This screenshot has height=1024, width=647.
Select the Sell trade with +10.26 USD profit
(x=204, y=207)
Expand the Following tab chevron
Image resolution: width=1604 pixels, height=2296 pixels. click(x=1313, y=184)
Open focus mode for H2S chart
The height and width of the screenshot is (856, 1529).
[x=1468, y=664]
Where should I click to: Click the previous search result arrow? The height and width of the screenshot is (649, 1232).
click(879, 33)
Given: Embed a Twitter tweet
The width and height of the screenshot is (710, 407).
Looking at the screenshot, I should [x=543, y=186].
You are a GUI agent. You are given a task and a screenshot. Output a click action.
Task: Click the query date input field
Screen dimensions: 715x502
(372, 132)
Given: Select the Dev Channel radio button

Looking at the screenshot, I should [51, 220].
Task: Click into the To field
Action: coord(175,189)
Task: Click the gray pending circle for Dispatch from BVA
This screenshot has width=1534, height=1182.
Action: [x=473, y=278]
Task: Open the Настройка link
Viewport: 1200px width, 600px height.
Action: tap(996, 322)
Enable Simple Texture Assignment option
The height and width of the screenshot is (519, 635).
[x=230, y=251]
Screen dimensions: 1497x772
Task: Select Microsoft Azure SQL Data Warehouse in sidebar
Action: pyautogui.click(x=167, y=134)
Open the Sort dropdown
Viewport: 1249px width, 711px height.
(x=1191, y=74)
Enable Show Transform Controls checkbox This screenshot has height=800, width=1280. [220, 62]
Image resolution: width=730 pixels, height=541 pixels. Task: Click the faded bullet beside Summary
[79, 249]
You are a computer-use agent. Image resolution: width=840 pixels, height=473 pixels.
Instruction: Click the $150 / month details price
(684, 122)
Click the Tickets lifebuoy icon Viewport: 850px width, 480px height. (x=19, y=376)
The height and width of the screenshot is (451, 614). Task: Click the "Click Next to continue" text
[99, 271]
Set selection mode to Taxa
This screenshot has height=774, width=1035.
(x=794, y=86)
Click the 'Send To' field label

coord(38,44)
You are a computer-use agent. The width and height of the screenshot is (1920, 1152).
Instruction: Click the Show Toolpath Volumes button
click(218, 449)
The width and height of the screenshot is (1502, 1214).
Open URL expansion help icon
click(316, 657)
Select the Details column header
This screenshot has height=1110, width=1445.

> WORK TO COMPLETE
Return every line from the one holding "Select the Details column header" through the end of the data, exactly as it appears, with both ends kept and nothing else.

> ANSWER TO THIS TASK
Select the Details column header
This screenshot has height=1110, width=1445.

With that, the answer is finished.